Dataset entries

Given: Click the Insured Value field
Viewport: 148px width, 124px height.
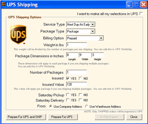Looking at the screenshot, I should tap(77, 84).
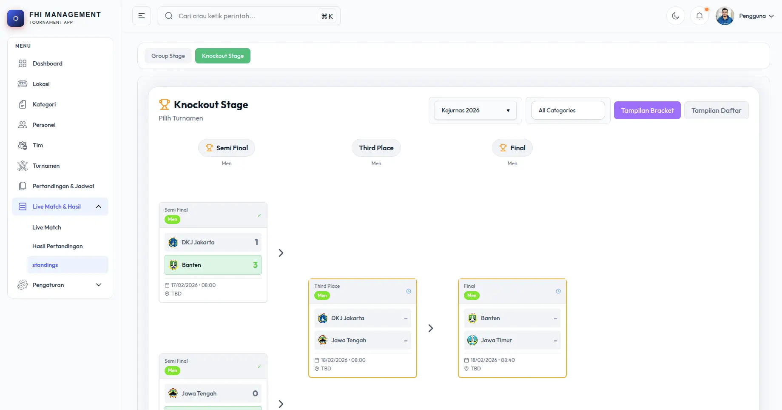Image resolution: width=782 pixels, height=410 pixels.
Task: Click the Kategori document icon
Action: coord(23,104)
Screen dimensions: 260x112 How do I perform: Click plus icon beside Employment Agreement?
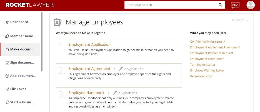click(114, 69)

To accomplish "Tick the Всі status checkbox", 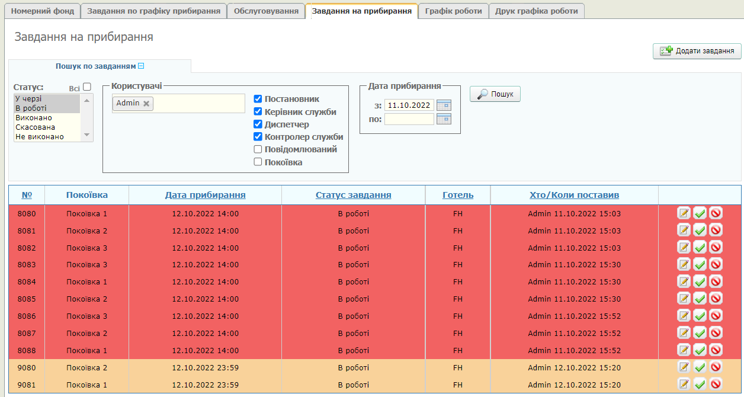I will pos(87,87).
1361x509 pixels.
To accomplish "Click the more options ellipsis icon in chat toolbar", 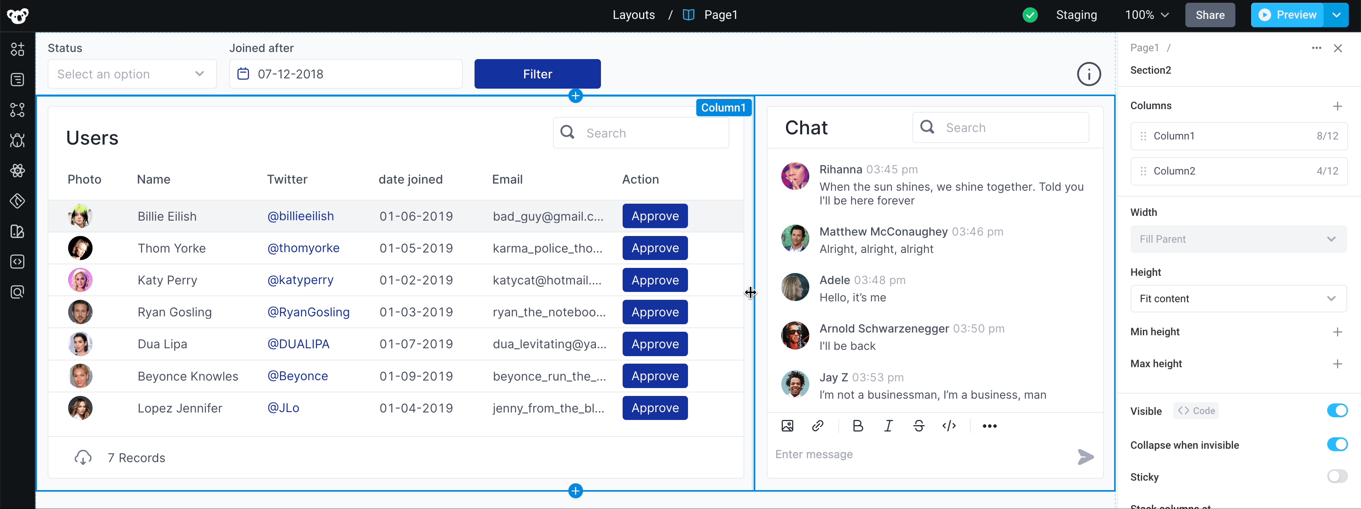I will click(987, 424).
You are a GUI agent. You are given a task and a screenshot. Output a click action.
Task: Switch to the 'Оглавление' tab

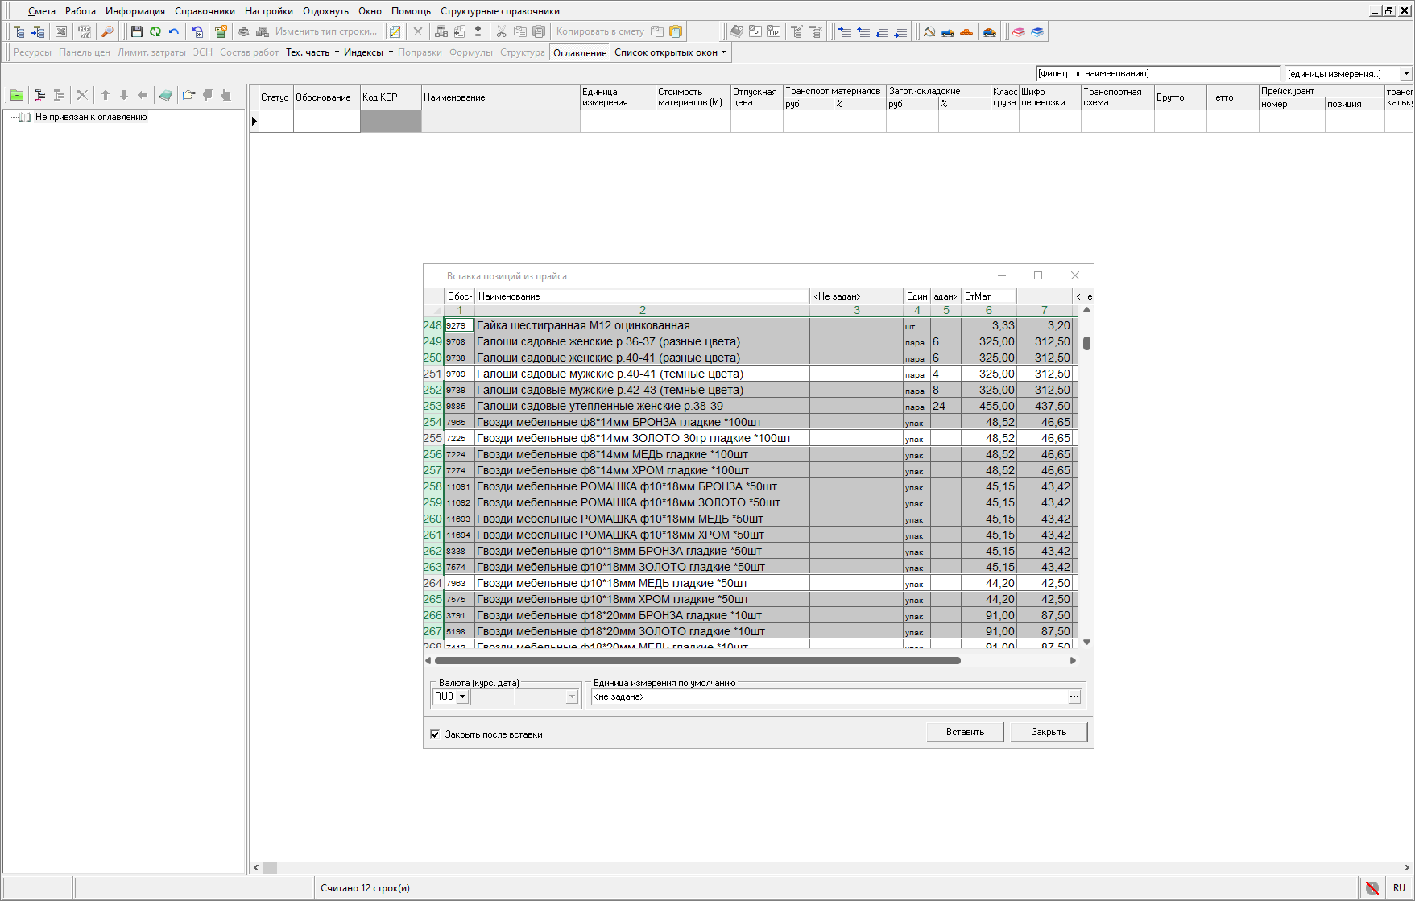580,52
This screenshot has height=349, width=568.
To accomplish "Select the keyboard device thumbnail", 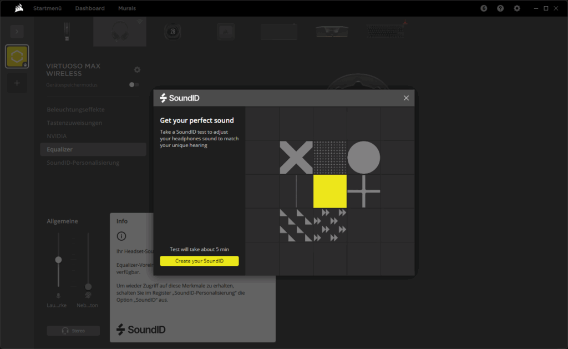I will [388, 32].
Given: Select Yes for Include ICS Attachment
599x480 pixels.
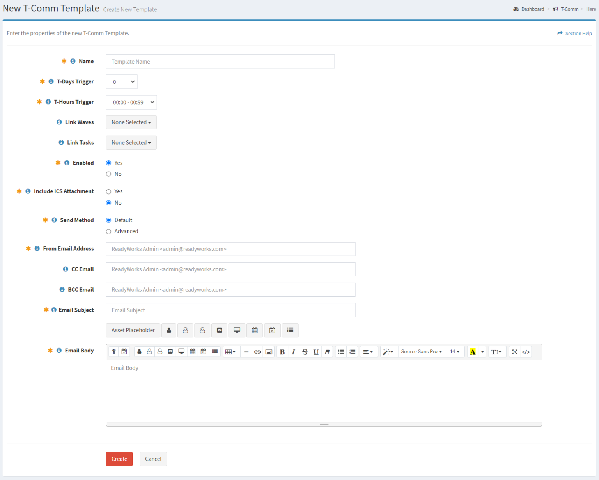Looking at the screenshot, I should coord(108,191).
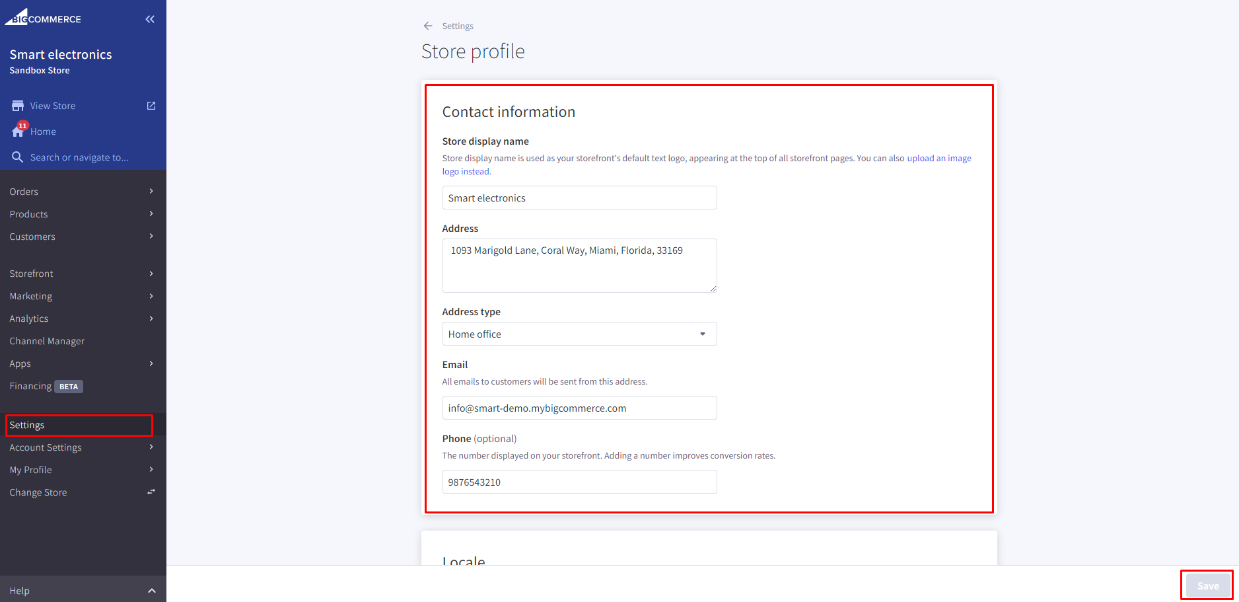Click the View Store storefront icon
Viewport: 1239px width, 602px height.
[x=18, y=106]
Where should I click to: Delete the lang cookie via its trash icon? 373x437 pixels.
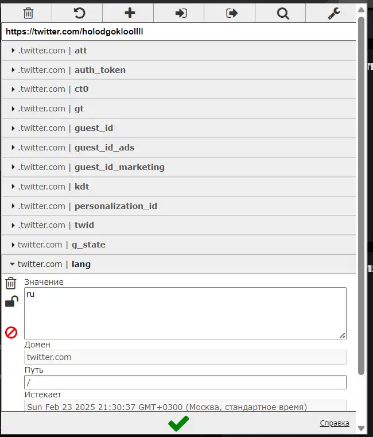pos(11,283)
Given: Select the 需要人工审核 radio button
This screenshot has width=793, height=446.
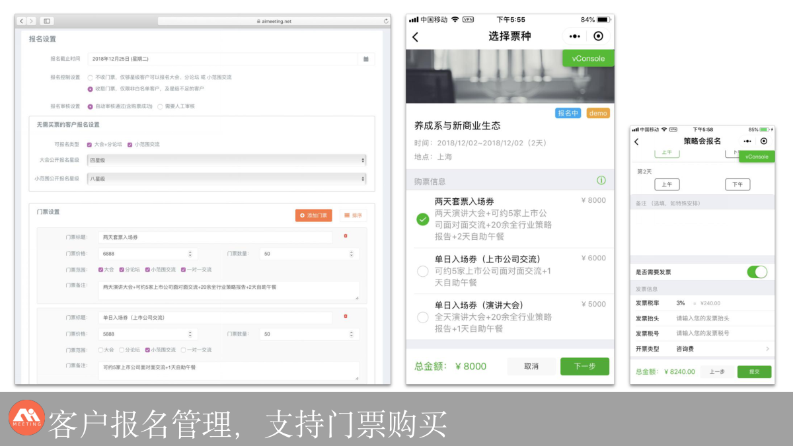Looking at the screenshot, I should click(160, 106).
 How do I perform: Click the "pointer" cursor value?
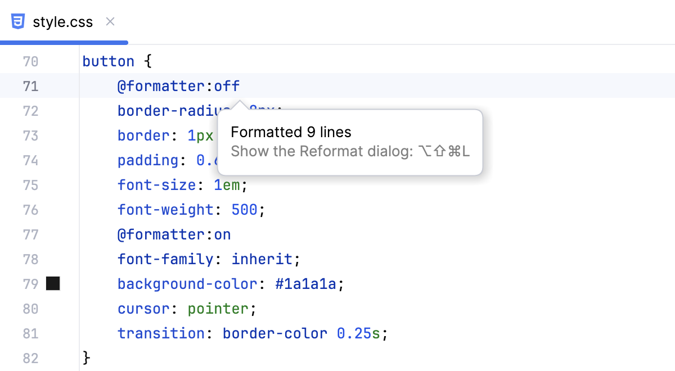[x=218, y=309]
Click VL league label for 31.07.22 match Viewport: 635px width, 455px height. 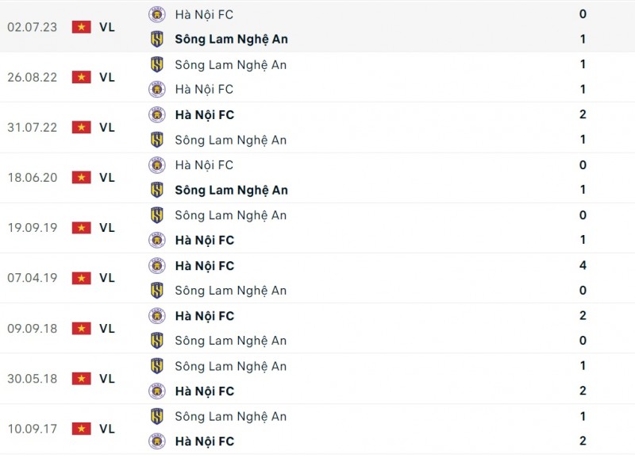point(107,127)
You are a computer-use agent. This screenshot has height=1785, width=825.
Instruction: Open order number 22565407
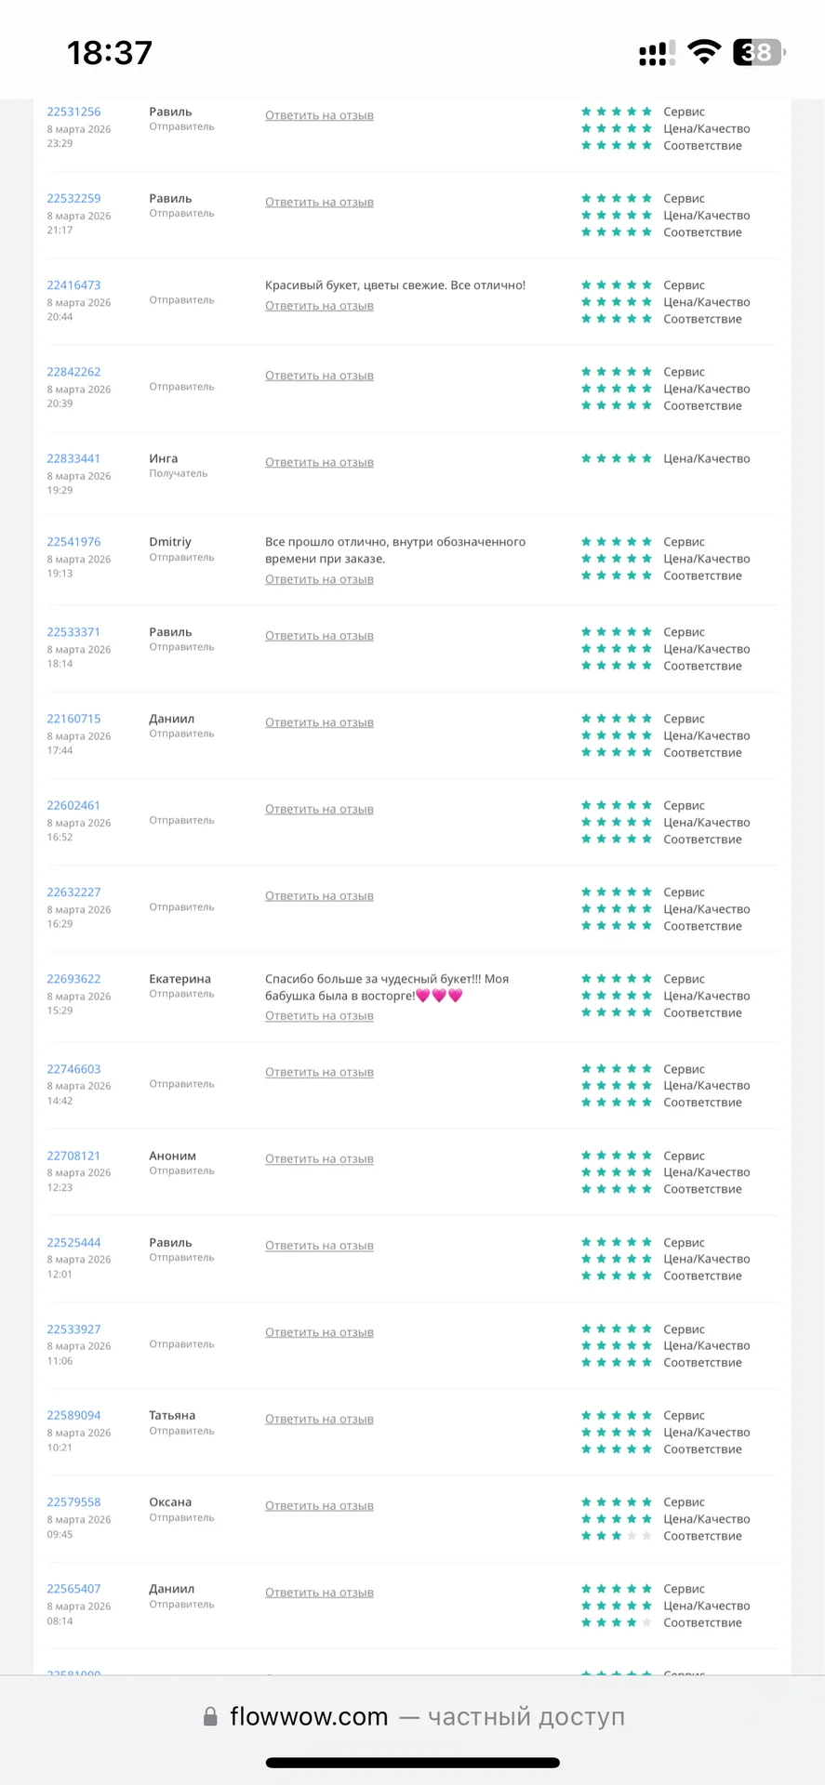[73, 1589]
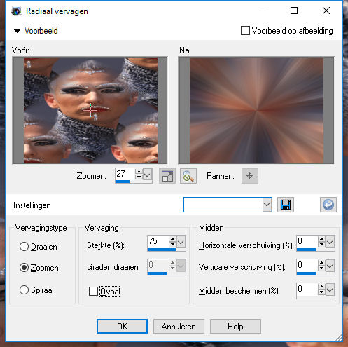The height and width of the screenshot is (347, 348).
Task: Open Horizontale verschuiving dropdown arrow
Action: point(330,242)
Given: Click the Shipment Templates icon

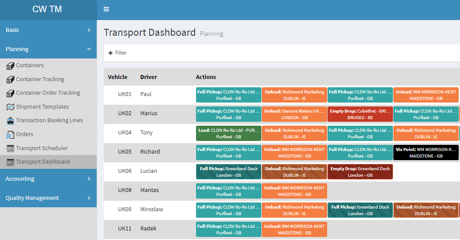Looking at the screenshot, I should tap(10, 107).
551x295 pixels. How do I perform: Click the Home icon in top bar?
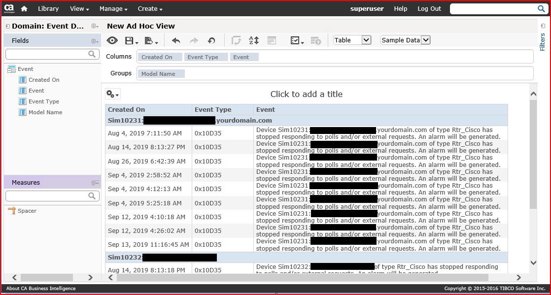pos(24,8)
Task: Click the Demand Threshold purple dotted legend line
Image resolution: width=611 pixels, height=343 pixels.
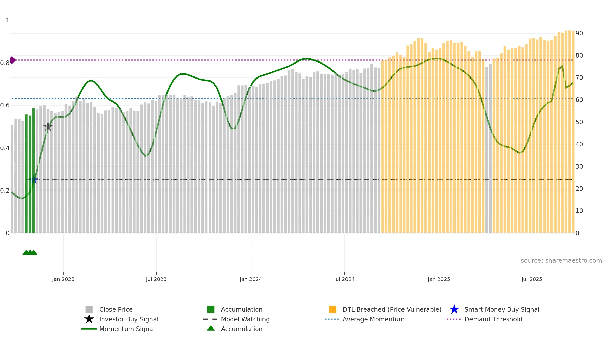Action: (454, 319)
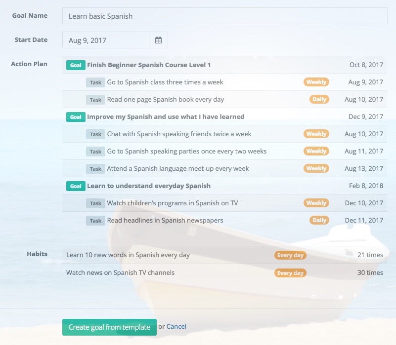The width and height of the screenshot is (396, 345).
Task: Click the Every day tag for Learn 10 new words
Action: pyautogui.click(x=290, y=256)
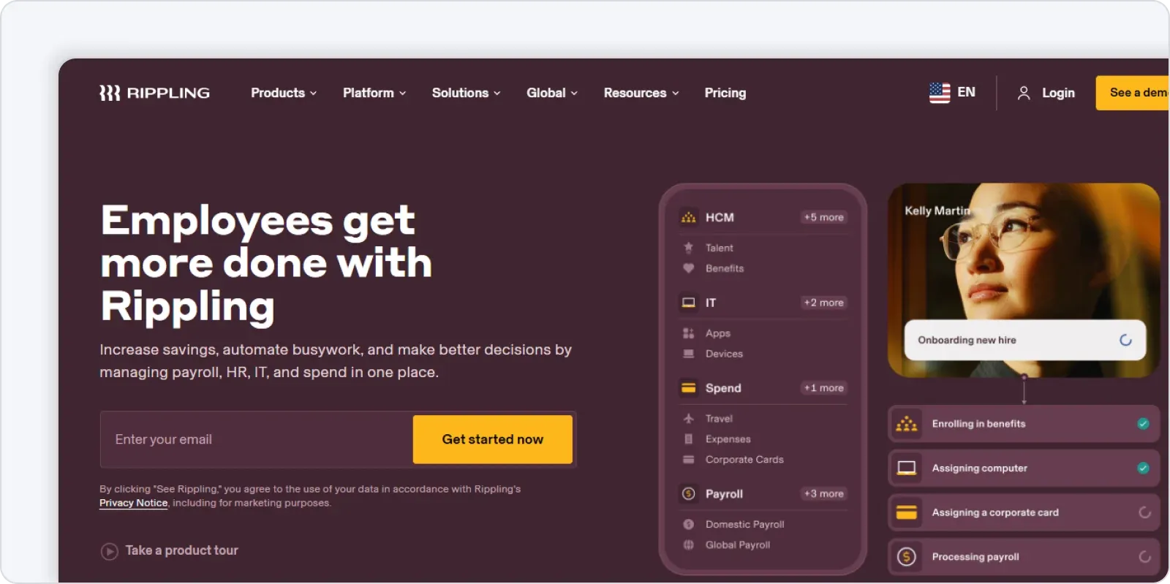Screen dimensions: 1170x584
Task: Open the Platform dropdown
Action: [x=374, y=93]
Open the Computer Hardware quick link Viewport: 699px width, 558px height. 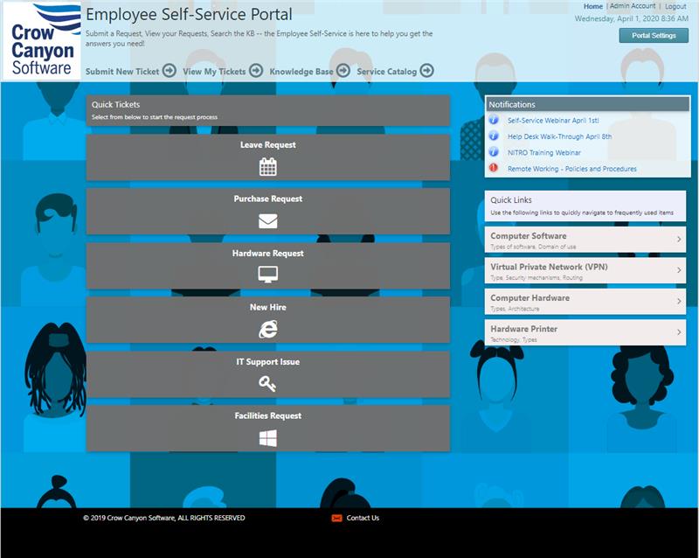529,298
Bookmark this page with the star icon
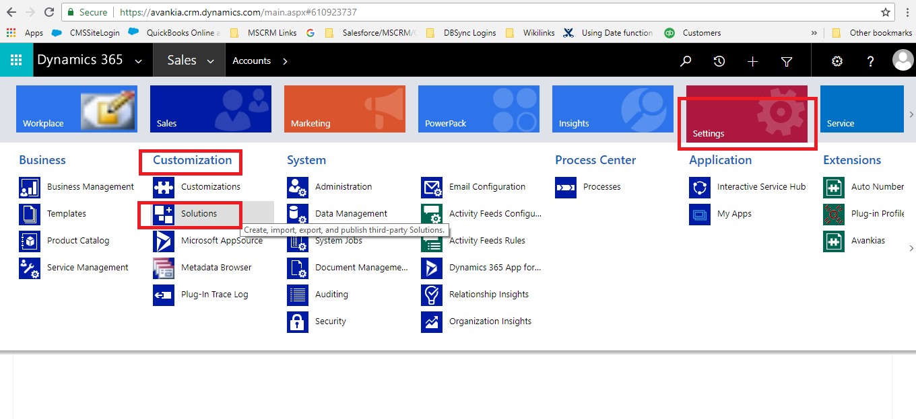Viewport: 916px width, 419px height. click(x=886, y=12)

- **AIM OF THE EXERCISE**: From the data above, say how many lines include "agent", and write nothing but the number.

- **WRITTEN ANSWER**: 2